Winner of the 1964 Caldecott Medal for Where the Wild Things Are, in 1970 Sendak became the first American illustrator to receive the international Hans Christian Andersen Award, given in recognition of his entire body of work. In 1983, he received the Laura Ingalls Wilder Award from the American Library Association, also given for his entire body of work.
Beginning in 1952, with A Hole Is to Dig by Ruth Krauss, Sendak's illustrations have enhanced many texts by other writers, including the Little Bear books by Else Holmelund Minarik, children's books by Isaac Bashevis Singer and Randall Jarrell, and The Juniper Tree and Other Tales from Grimm. Dear Mili, Sendak's interpretation of a newly discovered tale by Wilhelm Grimm, was published to extraordinary acclaim in 1988.

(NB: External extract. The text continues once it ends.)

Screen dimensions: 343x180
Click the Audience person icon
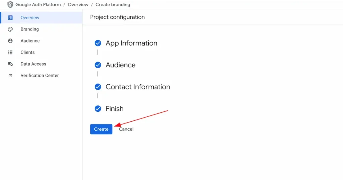click(10, 41)
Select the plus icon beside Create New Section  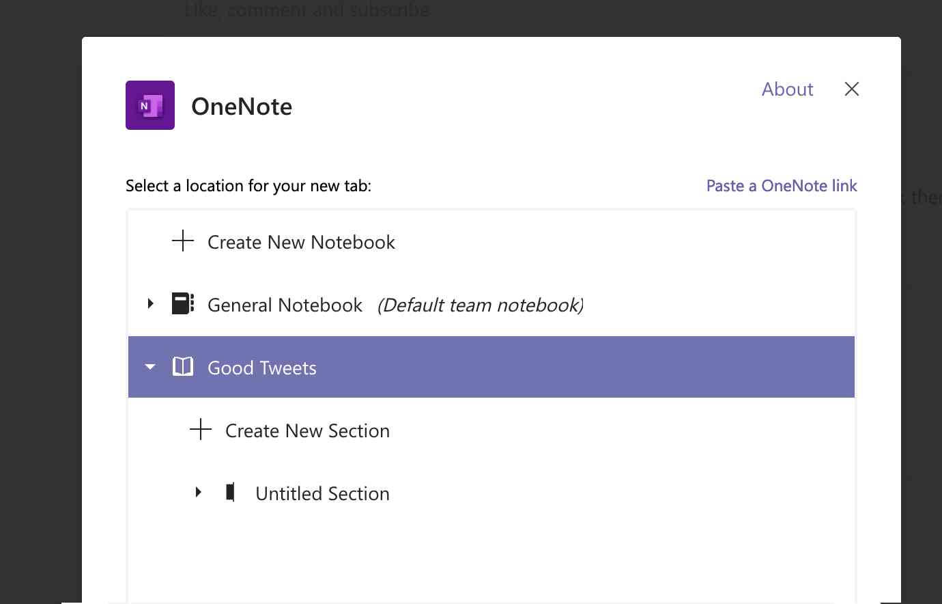coord(200,430)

In addition to Where the Wild Things Are (1963), Sendak has both written and illustrated
The Nutshell Library (1962), Higglety Pigglety Pop! (1967), In the Night Kitchen (1970), Outside Over There (1981), and, We Are All in the Dumps with Jack and Guy (1993). He also illustrated Swine Lake (1999), authored by James Marshall, Brundibar (2003), by Tony Kushner, Bears (2005), by Ruth Krauss and, Mommy? (2006), his first pop-up book, with paper engineering by Matthew Reinhart and story by Arthur Yorinks.
Since 1980, Sendak has designed the sets and costumes for highly regarded productions of Mozart's The Magic Flute and Idomeneo, Janacek's The Cunning Little Vixen, Prokofiev's
The Love for Three Oranges, Tchaikovsky's The Nutcracker, and Hans Krása's Brundibár.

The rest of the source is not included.